§ **Your instructions**: Reproduce verbatim the stretch of entries from the line containing "Task: Click the calendar" through the line containing "tap(81, 261)", including both of those lines.

§ **Task inputs**:
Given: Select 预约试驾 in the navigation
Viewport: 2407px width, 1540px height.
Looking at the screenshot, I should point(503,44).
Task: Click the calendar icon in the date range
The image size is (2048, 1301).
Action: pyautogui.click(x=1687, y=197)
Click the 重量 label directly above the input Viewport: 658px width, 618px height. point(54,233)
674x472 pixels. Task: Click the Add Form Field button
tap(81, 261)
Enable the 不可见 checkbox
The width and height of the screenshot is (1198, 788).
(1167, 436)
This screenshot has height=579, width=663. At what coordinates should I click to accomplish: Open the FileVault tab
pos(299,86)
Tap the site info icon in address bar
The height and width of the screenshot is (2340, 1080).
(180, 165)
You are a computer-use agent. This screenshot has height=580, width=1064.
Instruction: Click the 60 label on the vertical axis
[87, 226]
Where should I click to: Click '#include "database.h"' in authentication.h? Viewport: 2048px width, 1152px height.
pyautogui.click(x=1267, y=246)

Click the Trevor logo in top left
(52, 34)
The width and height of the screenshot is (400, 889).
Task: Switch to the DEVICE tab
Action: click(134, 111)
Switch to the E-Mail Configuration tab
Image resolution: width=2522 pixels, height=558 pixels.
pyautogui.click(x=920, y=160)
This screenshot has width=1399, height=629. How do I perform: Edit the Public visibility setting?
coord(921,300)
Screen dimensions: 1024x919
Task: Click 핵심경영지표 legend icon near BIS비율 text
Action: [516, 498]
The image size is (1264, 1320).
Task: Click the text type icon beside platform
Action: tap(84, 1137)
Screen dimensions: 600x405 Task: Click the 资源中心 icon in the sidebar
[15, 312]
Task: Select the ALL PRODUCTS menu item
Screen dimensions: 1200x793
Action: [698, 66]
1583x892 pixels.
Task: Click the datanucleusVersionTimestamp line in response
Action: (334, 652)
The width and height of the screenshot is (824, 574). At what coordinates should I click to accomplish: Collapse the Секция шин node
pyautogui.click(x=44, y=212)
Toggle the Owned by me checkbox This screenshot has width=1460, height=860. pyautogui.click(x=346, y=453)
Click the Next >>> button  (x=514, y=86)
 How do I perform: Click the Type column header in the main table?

§ **Output of the exercise**:
Task: Click the calendar icon in the date range
The image size is (2048, 1301).
Action: pyautogui.click(x=1687, y=197)
Click the 重量 label directly above the input Viewport: 658px width, 618px height. point(54,233)
674x472 pixels. Task: Click the Add Form Field button
tap(81, 261)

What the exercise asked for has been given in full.